South-Western College Publishing - Economics

 

 

Toll-road price increases are forcing people to ride together

Subject

Tolls on America’s toll roads are increasing this year.

Topic

Economics and the Environment; Government and the Economy 

Key Words

toll, increase, costs, subsidy.

News Story

             The amount of money people must pay to use particular roads in the US is increasing this year.  On over a third of American toll roads, rates are increasing anywhere from 5% to 100%. 

            It now costs $3, a 50% increase over the previous toll, to cross the San Francisco Bay Bridge; the New York State Thruway will cost $18.50, up from $14.70 last year, to drive the full 641 miles.  The Illinois Tollway is increasing tolls by 56%. 

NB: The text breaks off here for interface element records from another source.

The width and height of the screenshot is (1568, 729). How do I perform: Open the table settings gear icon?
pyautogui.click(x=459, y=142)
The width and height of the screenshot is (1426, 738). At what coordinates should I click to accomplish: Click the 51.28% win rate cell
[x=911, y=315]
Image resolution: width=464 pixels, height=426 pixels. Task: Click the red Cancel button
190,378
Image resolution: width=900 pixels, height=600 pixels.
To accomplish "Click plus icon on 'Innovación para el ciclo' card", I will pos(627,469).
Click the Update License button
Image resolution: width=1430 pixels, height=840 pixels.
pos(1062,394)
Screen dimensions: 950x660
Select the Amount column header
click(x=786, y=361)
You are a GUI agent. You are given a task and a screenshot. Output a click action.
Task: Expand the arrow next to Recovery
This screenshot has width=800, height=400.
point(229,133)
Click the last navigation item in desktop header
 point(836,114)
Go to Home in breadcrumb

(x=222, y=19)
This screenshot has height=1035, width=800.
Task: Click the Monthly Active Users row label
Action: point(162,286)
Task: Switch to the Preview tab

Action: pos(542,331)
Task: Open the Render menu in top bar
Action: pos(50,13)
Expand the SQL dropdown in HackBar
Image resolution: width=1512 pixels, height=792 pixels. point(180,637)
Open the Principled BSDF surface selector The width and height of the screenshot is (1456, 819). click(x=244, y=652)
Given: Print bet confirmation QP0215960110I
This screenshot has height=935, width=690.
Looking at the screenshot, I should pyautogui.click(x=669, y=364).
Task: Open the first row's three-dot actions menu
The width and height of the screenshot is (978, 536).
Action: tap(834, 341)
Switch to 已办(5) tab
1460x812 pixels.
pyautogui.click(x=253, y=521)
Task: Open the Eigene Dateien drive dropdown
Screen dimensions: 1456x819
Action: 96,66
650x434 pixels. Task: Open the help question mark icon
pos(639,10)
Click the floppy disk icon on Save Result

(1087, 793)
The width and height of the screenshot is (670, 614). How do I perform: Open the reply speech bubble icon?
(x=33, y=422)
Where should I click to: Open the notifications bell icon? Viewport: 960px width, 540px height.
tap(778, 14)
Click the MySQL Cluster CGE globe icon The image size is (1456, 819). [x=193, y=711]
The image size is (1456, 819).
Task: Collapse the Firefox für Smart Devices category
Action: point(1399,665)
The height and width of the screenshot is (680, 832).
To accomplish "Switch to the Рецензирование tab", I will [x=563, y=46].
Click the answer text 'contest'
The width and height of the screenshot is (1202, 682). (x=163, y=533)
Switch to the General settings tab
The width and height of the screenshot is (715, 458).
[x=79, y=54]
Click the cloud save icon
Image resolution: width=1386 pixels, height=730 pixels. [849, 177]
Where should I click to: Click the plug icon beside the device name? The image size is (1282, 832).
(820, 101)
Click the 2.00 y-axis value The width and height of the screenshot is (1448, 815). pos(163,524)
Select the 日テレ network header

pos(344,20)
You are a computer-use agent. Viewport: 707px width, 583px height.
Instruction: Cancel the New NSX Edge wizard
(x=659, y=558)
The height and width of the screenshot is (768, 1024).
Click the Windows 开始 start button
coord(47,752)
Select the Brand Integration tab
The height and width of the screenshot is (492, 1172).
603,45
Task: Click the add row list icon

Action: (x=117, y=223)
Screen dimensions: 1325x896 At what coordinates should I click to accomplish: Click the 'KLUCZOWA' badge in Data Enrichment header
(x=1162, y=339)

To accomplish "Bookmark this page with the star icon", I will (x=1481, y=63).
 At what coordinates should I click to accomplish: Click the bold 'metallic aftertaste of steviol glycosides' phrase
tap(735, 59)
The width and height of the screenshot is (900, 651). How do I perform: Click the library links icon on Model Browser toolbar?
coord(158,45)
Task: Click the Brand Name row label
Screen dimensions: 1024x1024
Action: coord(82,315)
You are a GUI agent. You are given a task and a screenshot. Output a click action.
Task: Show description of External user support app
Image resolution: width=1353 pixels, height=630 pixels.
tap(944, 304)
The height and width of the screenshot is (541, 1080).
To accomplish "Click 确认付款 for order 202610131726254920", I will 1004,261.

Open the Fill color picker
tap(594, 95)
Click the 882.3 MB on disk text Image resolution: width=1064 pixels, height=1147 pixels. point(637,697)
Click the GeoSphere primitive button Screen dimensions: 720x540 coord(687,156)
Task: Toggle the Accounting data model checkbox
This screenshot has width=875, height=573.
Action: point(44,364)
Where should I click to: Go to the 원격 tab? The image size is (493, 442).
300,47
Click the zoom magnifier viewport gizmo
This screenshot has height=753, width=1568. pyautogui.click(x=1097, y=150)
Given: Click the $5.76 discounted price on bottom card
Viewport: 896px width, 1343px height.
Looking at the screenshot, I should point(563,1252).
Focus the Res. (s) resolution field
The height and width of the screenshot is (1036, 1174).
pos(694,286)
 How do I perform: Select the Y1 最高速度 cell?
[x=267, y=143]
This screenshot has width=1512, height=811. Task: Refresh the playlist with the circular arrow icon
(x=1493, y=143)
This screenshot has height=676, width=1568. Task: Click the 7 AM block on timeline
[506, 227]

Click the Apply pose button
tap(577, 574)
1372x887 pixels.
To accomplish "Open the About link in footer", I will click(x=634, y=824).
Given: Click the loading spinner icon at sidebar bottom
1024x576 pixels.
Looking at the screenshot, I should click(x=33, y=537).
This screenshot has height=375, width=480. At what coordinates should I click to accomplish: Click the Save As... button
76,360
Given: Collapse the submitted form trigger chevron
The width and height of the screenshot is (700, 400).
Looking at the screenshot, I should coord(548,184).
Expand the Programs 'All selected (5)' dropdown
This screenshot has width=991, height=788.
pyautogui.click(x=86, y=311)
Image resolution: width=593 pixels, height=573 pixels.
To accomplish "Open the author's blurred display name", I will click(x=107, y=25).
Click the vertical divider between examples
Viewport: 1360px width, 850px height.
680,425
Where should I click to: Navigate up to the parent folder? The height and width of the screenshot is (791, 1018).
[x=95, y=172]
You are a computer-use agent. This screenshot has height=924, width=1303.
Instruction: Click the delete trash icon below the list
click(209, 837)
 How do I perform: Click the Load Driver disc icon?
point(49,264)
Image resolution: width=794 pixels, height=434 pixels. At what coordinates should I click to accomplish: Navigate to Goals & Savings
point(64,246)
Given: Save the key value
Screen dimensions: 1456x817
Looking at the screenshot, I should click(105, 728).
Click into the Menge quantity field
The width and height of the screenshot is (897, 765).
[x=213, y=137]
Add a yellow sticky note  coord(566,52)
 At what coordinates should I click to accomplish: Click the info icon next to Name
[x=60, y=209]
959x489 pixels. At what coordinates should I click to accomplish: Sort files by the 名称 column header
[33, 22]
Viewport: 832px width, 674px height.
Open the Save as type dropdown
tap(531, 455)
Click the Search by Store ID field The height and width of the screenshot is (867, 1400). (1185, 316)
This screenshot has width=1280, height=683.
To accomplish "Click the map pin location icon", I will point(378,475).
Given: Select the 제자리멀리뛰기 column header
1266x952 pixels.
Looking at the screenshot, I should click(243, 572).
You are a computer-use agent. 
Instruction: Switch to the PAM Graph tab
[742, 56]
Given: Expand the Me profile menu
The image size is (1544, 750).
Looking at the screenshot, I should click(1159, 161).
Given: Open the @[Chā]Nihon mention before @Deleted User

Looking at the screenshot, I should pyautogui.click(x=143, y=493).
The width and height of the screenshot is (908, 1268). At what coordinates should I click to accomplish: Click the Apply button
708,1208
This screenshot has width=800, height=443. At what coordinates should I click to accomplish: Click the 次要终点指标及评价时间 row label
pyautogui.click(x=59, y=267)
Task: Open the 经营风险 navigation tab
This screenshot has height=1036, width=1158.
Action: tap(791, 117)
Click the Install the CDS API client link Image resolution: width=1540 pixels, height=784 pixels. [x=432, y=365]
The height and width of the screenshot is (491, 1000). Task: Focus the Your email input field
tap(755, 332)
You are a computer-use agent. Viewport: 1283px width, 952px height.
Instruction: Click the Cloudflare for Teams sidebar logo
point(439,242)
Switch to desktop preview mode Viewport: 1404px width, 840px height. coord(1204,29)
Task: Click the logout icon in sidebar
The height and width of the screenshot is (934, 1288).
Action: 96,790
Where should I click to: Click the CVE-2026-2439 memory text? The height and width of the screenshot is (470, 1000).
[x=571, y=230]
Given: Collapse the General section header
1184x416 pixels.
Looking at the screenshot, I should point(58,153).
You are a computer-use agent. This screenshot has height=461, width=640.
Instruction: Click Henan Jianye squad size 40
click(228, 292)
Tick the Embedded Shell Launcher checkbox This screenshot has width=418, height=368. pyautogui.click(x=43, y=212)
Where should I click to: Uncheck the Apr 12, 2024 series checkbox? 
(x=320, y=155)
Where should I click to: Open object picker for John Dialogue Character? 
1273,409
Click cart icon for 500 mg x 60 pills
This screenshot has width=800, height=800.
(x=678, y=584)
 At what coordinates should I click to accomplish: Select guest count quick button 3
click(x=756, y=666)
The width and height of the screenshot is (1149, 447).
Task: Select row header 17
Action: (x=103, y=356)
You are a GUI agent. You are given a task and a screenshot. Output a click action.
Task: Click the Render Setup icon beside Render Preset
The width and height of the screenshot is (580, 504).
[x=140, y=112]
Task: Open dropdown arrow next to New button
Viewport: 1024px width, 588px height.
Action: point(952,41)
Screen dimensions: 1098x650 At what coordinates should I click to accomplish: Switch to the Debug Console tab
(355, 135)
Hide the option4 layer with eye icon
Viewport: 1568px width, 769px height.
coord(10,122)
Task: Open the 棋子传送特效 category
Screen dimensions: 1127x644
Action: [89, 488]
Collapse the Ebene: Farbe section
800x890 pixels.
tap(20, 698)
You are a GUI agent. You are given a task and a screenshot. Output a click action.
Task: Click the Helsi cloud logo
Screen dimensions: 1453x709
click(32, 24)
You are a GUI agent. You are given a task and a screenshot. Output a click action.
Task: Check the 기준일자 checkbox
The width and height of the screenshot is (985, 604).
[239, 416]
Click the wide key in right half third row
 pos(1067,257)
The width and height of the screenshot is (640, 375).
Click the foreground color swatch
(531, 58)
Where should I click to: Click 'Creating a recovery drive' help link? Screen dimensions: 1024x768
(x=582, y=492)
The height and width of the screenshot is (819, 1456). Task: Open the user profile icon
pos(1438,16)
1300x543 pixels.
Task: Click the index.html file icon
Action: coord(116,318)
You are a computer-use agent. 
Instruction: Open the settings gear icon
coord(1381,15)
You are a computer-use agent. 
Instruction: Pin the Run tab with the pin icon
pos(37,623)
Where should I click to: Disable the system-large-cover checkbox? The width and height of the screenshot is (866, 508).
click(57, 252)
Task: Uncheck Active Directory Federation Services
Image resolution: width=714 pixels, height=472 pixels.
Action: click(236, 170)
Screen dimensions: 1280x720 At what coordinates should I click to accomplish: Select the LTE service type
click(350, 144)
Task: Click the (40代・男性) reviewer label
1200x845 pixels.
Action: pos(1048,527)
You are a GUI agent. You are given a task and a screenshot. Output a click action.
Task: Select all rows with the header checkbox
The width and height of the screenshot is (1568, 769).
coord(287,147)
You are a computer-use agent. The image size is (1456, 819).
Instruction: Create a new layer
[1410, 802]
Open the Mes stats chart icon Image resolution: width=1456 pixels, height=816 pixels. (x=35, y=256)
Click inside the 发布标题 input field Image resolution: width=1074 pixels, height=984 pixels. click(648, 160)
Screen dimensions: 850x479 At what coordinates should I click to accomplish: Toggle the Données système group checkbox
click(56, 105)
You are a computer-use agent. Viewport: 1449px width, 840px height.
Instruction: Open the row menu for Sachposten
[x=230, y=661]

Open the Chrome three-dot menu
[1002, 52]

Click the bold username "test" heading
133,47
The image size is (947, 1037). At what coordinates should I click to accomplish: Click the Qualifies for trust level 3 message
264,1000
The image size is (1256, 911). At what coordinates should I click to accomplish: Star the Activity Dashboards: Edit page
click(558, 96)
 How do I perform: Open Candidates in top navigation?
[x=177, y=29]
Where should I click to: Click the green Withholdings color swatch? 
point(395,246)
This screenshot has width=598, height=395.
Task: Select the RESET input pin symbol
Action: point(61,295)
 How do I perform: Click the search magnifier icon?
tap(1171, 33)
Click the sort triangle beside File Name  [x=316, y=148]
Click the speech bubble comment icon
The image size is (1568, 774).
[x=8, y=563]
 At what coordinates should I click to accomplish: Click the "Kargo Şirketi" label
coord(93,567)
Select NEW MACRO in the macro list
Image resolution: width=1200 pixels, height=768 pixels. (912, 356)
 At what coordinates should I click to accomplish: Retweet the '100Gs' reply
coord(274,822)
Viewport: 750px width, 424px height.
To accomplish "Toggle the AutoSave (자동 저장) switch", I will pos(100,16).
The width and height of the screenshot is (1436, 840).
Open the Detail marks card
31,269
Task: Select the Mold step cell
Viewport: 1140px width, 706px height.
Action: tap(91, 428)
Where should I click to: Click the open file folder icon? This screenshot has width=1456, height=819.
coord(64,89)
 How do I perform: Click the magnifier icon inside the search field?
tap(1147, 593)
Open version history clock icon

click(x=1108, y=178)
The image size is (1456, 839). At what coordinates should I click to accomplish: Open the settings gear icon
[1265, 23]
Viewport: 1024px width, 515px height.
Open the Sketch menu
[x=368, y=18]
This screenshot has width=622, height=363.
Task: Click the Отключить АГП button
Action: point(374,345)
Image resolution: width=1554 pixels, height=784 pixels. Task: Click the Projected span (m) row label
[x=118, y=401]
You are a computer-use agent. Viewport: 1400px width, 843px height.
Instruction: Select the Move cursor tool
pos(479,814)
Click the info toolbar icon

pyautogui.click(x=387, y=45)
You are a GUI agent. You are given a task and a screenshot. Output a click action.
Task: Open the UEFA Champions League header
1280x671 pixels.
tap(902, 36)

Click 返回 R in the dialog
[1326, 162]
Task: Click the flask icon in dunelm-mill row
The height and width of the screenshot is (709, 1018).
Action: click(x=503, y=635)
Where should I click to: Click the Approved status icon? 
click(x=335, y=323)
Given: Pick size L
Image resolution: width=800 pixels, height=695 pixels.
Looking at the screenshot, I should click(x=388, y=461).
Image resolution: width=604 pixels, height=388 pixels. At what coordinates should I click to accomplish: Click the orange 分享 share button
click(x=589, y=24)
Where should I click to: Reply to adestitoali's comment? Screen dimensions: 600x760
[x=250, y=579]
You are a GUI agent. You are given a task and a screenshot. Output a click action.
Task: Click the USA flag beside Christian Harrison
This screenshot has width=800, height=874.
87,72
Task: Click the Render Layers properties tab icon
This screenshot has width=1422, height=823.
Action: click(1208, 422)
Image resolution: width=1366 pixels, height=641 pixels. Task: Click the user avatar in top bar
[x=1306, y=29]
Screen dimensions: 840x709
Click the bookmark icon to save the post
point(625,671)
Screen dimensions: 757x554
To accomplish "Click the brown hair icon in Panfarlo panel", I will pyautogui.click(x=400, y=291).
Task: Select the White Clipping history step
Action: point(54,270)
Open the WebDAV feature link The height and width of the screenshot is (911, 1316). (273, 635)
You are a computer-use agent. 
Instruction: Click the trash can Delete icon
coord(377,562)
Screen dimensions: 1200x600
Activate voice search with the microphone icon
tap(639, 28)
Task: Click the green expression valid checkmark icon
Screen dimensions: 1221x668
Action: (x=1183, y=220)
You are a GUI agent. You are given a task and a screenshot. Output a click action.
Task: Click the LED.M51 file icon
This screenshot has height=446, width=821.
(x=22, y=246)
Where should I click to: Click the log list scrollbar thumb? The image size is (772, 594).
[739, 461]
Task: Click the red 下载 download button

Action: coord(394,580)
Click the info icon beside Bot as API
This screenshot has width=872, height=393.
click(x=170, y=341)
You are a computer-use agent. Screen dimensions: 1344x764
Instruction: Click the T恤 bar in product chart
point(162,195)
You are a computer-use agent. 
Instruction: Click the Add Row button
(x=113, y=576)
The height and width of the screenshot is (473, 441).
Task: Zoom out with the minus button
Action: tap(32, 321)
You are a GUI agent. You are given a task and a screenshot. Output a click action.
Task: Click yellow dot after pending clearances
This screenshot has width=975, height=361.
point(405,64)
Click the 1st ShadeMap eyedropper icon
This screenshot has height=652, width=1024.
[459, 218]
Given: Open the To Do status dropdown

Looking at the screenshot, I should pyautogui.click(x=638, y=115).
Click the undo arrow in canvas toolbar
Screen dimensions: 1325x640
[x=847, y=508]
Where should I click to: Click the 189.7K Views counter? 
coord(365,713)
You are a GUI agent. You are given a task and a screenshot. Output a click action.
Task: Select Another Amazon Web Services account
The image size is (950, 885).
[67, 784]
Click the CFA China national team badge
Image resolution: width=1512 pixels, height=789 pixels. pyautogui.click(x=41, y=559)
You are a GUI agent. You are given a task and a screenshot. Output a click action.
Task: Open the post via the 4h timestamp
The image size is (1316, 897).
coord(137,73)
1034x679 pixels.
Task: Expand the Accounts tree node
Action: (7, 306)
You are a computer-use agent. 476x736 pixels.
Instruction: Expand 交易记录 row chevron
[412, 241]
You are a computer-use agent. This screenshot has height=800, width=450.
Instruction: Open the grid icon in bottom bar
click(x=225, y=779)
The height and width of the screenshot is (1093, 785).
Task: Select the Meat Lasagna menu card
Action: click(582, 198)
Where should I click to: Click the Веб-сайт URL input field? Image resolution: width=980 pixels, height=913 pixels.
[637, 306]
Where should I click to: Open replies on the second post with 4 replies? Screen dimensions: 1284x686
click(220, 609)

In conjunction with the toll increases, transportation authorities are trying to make it easier on commuters by incorporating electronic payments using a transponder on the dashboard of a car.  When the transponder indicates toll road use, the toll is automatically deducted from the user’s prepaid account on his/her credit card.

            Transportation departments are increasing funds for a number of reasons--most notably additional road repair needed because of the steady increase in commuter traffic over time.  Other increases simply reflect an inflation-adjustment:  Pennsylvania’s toll increases were the first since 1991, for example. 

            Money coming from the toll increases pays for additional services, a mechanism known as cross-subsidization.  Cross-subsidy arrangements are common in public policy; for example, the tax on cigarettes is (ideally) used to pay for health care-related issues.  Funds from toll roads are earmarked for other uses as well.  Tolls on the Dulles Toll Road in Virginia are set to double to $3, with the proceeds going to finance a commuter rail line in the area.  Further, those who choose not to use tolls may avoid the cost, but these individuals incur other costs, including additional time spent commuting.  Avoiding toll roads typically implies a longer, less-direct route to a destination.

Questions

1.

Officials began turning to toll roads as a way of eliminating the external cost imposed on other drivers.  What is this external cost, and why does imposing a toll eliminate the externality?

2.

What can be said about elasticity of commuting time for those who choose to use the toll roads?  Why?

3.

Does use of the electronic payments with the transponder reduce costs at all?  Why or why not?  Use economic arguments in your answer.

Source

Daniel Machalaba.  “Steep Increases for Toll Roads.”  The Wall Street Journal.  D1.  12 April 2005.